Ten minute tea with Afternoon Tea. Spend ten minutes with Afternoon Tea. In the time it takes to boil one kettle, and let one cup of tea steep, we will have your daily art + music fix covered. Take your afternoon tea break with our Afternoon Tea curators. 

Today’s tea + soundtrack + visuals curated by Action Forever.

Sim, the bandleader of Action Forever, grew up in Brantford, Ontario. His obsession with music began at age five and, for the next two decades, his natural talents were fostered by a musical family upbringing and constant exposure to a unique and eclectic mix of influences ranging from 80’s pop, to progressive rock, to jazz and indie.

He’d been working for years on a body of original fringe-pop music for a four-piece band, now to be released under the name Action Forever. The music, while lively, electric, melodic, and danceable, explores darker themes such as loneliness in a digital age, abusive relationships, loss of identity, and mental health. 

Loveless Love,” the latest single from the group, was written by Sim from the POV of a man suffering from online sex addiction and parasocial relations.  

Stream + share the groovy “Loveless Love” now: 

Loosely, the song tells the story of a man who is entranced by the world of live online sex, so much so that he gives up who he is: his morals, his dreams, his money, etc. for virtual transactional relationships with performers which he ultimately falls in “love” with. I want the listener to feel the tension of the main character’s struggle – the struggle of addiction.

Rooibos Tea. A couple of years ago during lockdown, I had a daily ritual where I would make a cup of rooibos tea, pick up my guitar, flick on an amplifier and sit alone to practice for a couple hours. The guitar I used was a big jazz box which sounded raw, warm, and earthy – coincidentally the same words I’d use to describe how rooibos tea tastes. Now, just the aroma of that tea vividly transports me back to those moments where I was deep in practice. Sense memory. Cool.
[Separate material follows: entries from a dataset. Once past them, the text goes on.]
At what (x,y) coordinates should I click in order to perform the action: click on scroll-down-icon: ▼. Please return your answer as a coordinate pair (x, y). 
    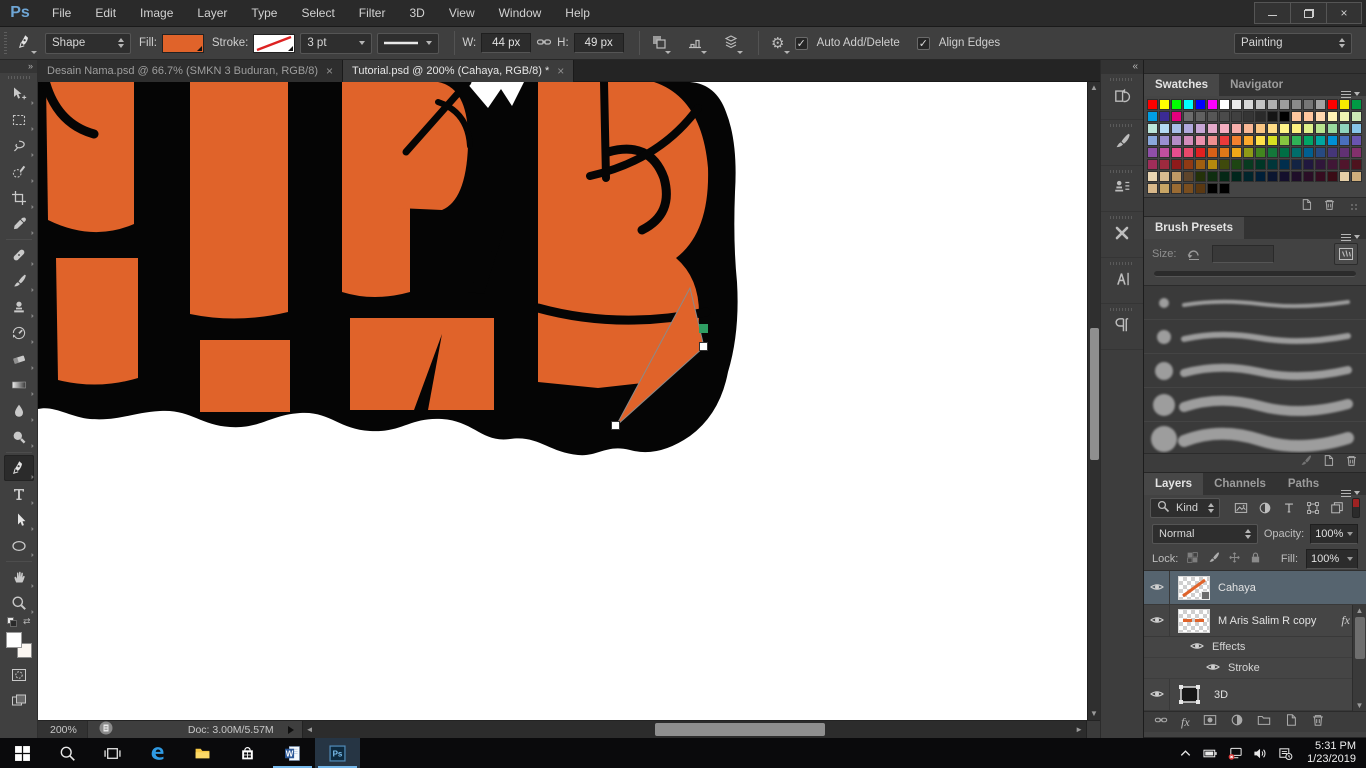
    Looking at the image, I should click on (1360, 706).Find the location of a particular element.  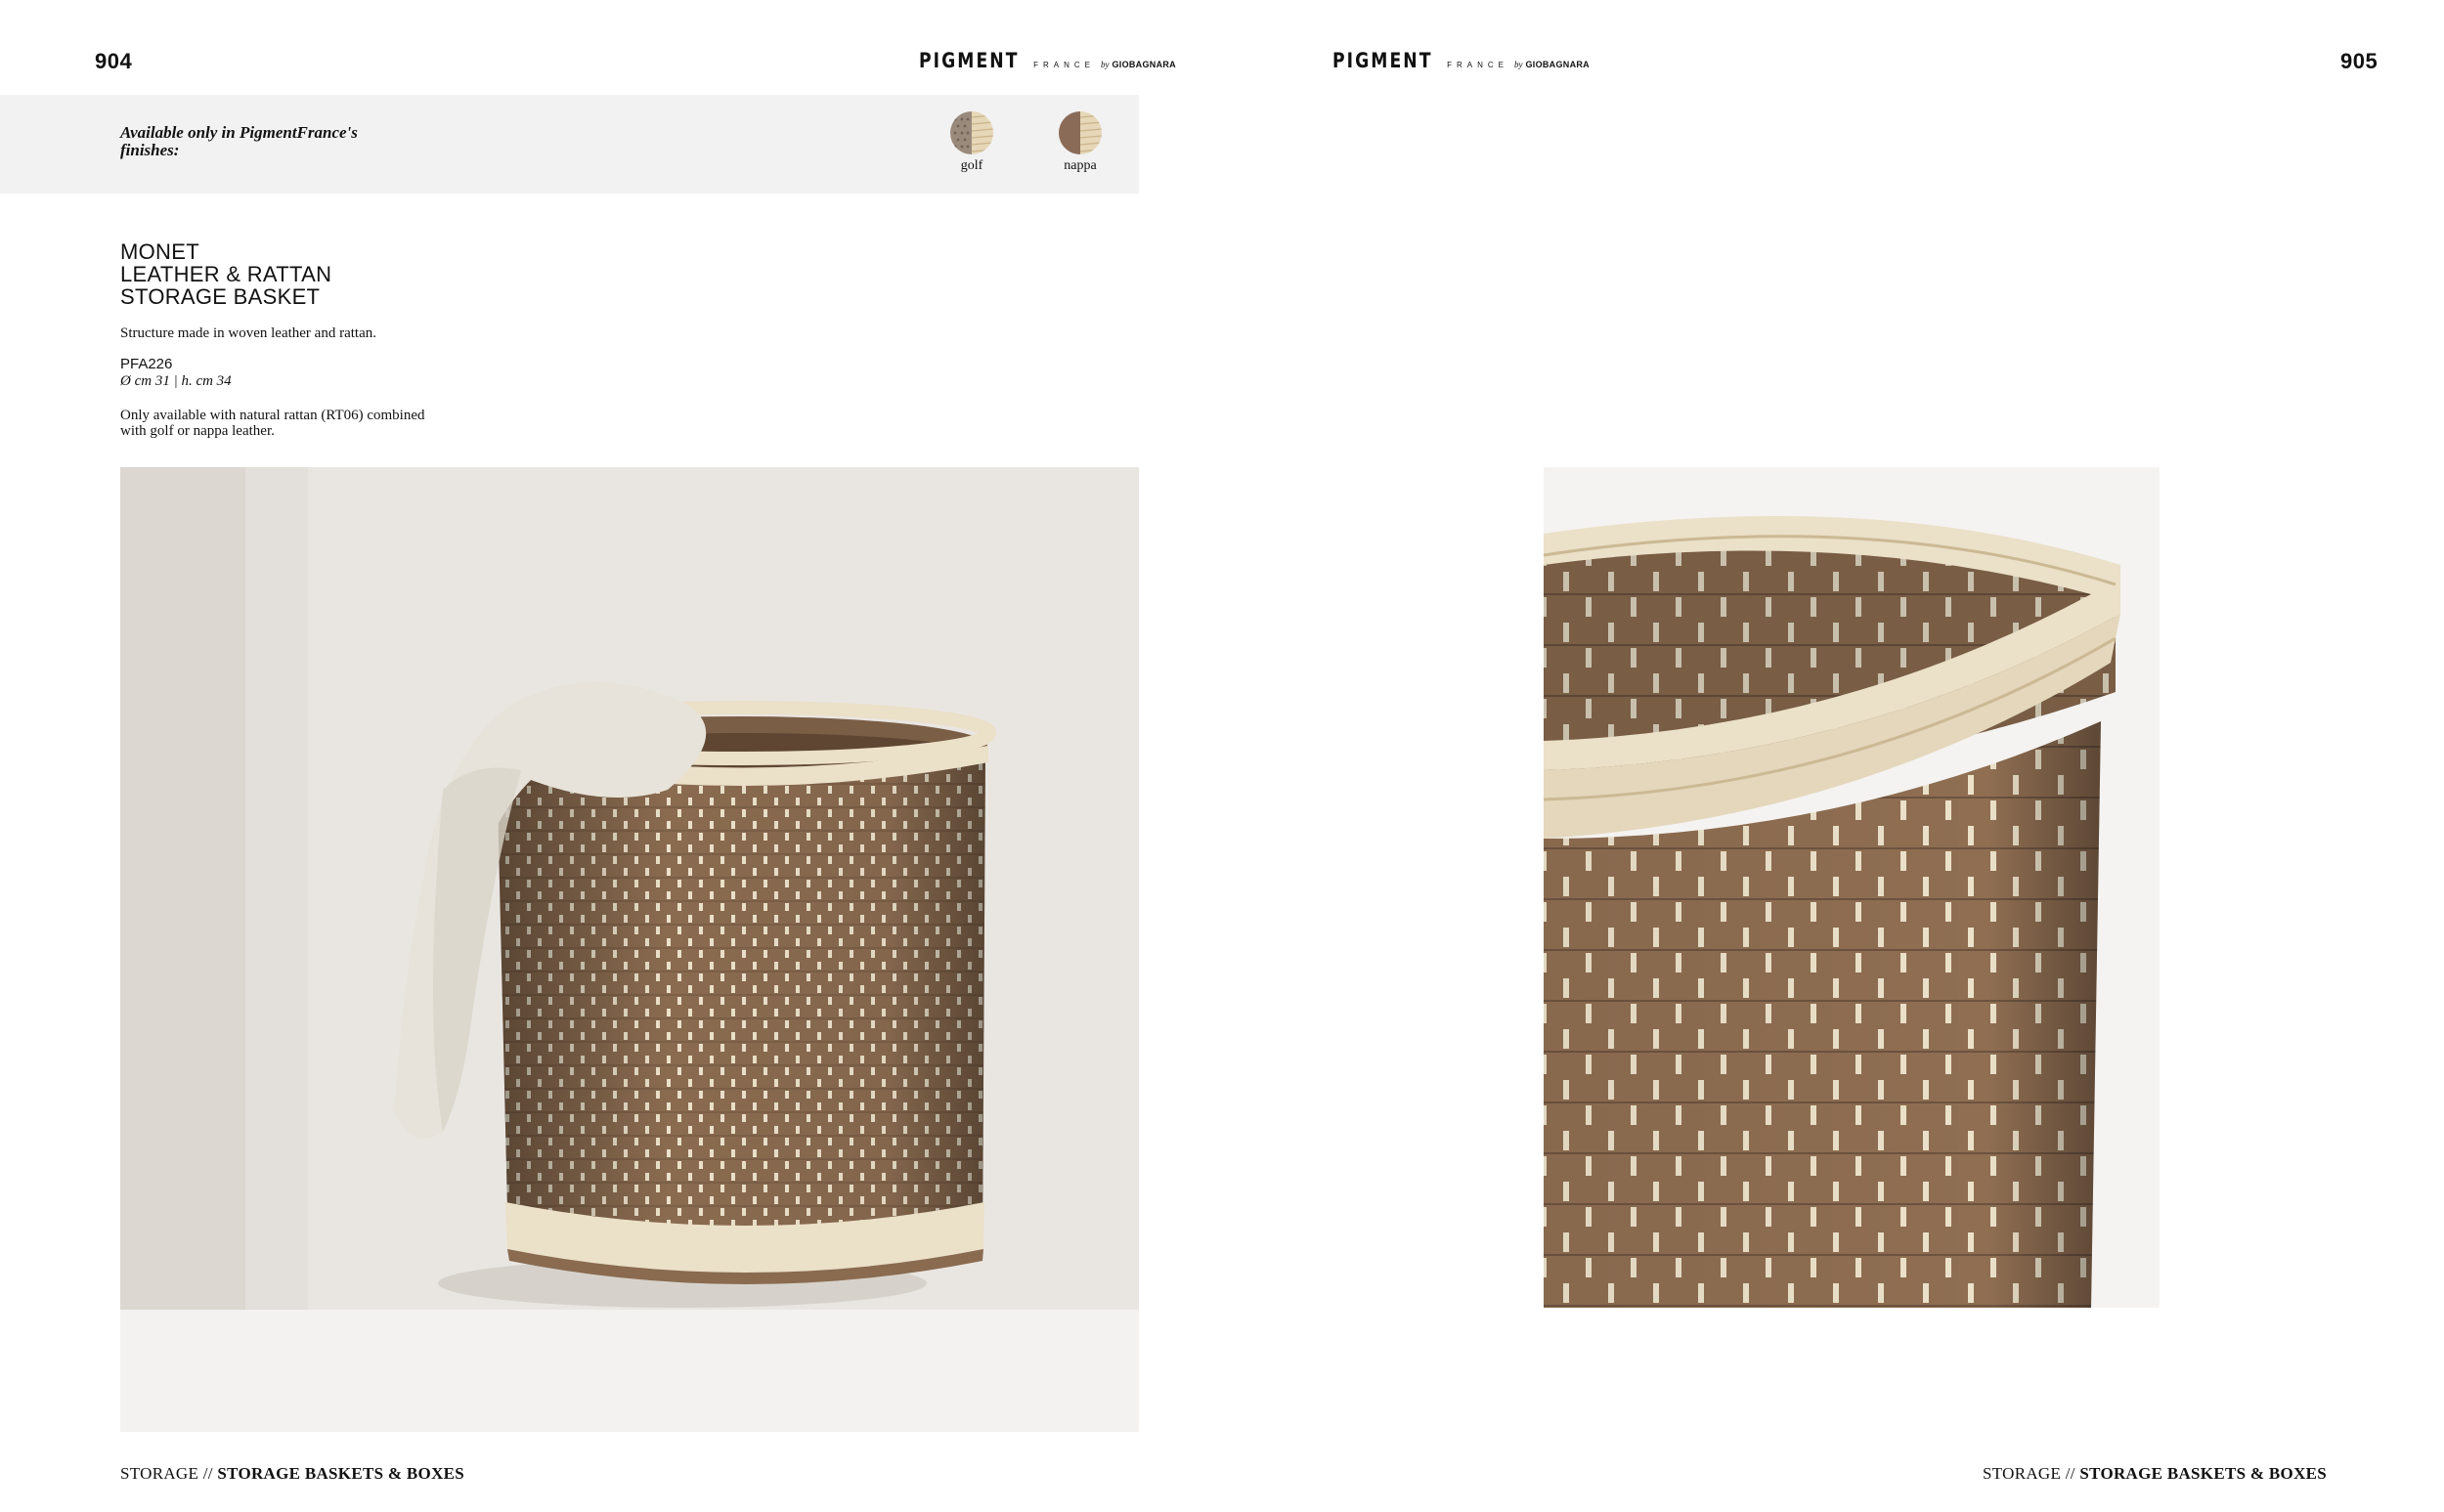

product-photo-closeup is located at coordinates (1852, 888).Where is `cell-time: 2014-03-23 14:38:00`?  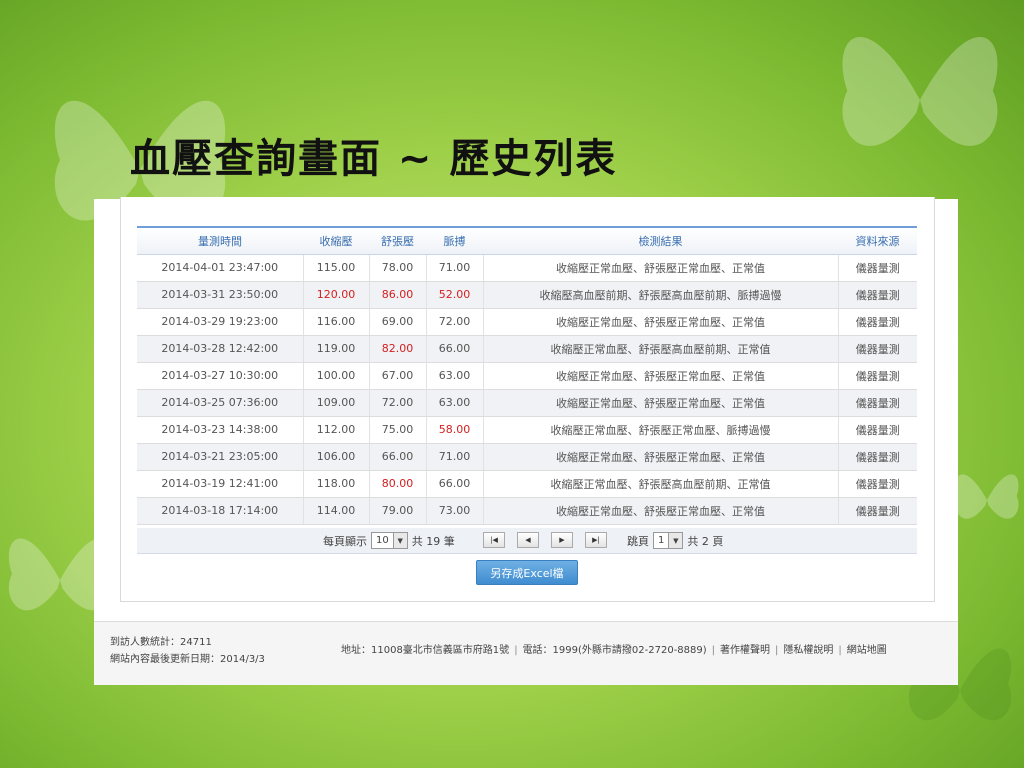
cell-time: 2014-03-23 14:38:00 is located at coordinates (220, 430).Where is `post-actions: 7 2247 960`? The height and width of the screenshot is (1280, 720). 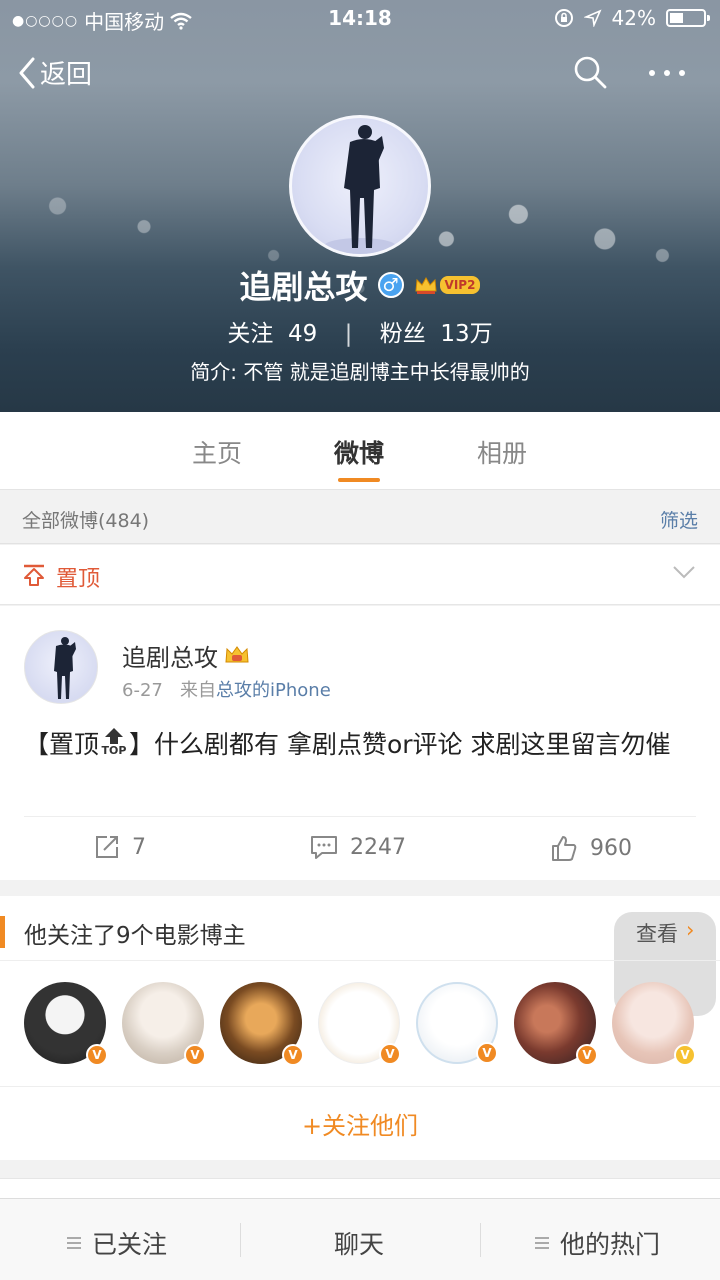 post-actions: 7 2247 960 is located at coordinates (360, 851).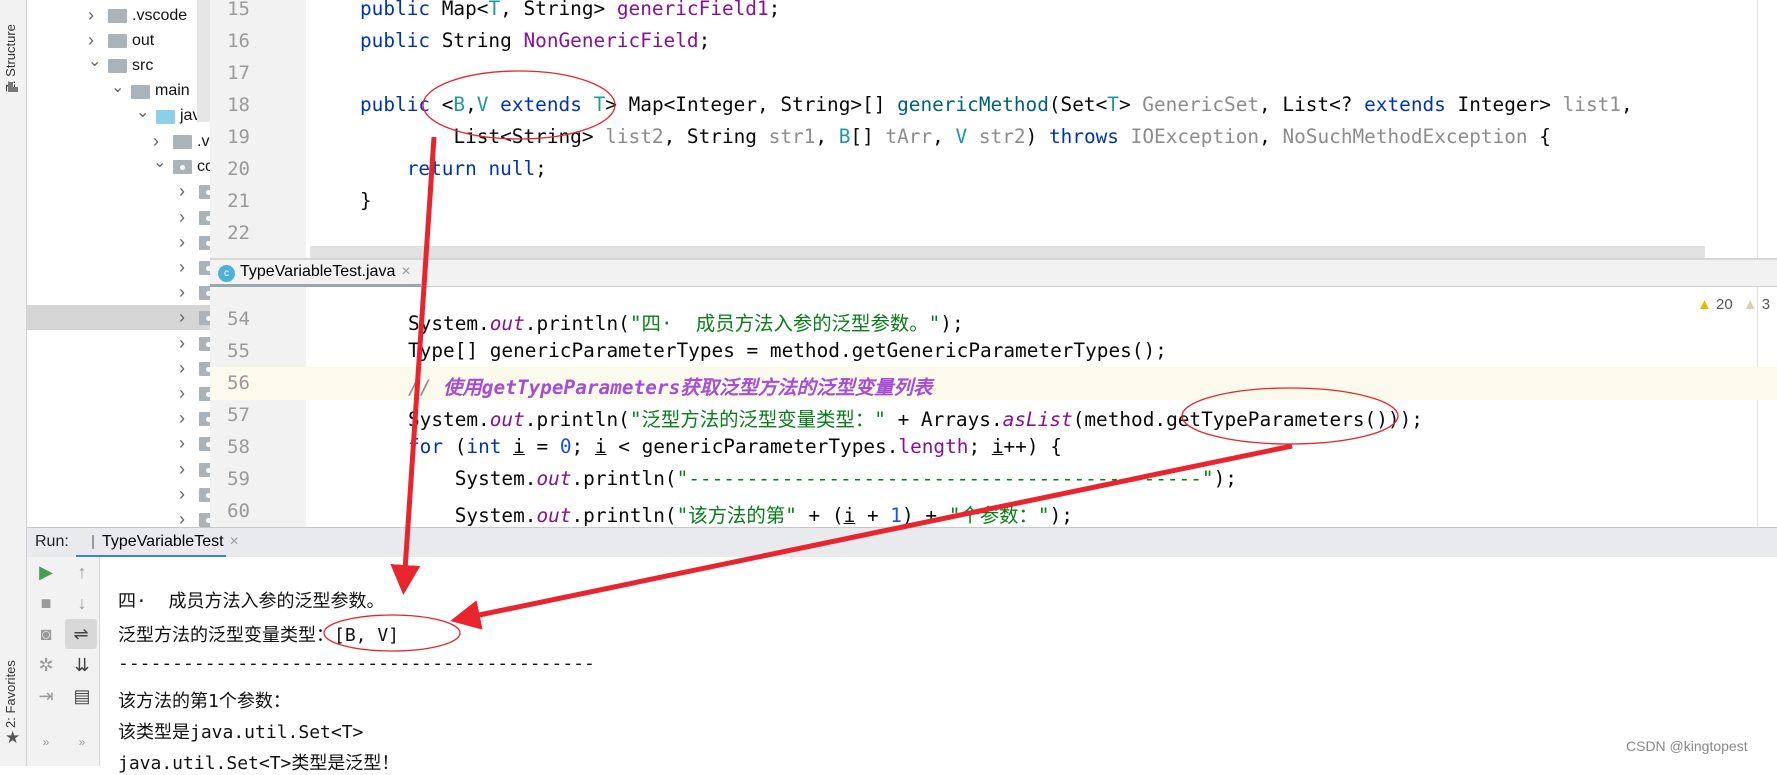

On the note of “raw, warm and earthy”, my song pick is Peter Gabriel’s Mercy Street from his 1986 album entitled So. It is one of my favorite pieces of music and the vocal harmonies are so beautiful and masterfully done, that they’ve been trapped in my head for about two decades. To me, the song sounds like “haunting surrender” – like someone turning towards a dark truth and facing it, whatever it may be. What really gets me about this song, is that every aspect of it – the lyrics, rhythm, the melodies, the vocal deliveries, the instrumentation – all work in perfect concert to reinforce such a peculiar and specific feeling. It’s not just a “sad” and “emotional” song, rather, it paints an incredibly clear picture of a complex emotionality – a very unique one at that. That and…I just love it. 


I recently bought a book on the history of photography and opened it to the photo entitled Florence Owens Thompson taken by American photographer Dorothea Lange in 1936. It captures a poverty stricken mother, wearing a face of worry in a hopeless situation (the Great Depression), caught in an obvious struggle to raise her three young children. Lange was commissioned by the Farming Security Commision (FSA) to “humanize the consequences of the Great Depression”. Much like the song, the photo is masterfully staged in such a way to be very concise about what it’s trying to say. It is a real photo of a real mother and her children, but Lange supposedly did give direction to the subjects to ensure it brought out the right message – one of having mercy for those in their times of struggle.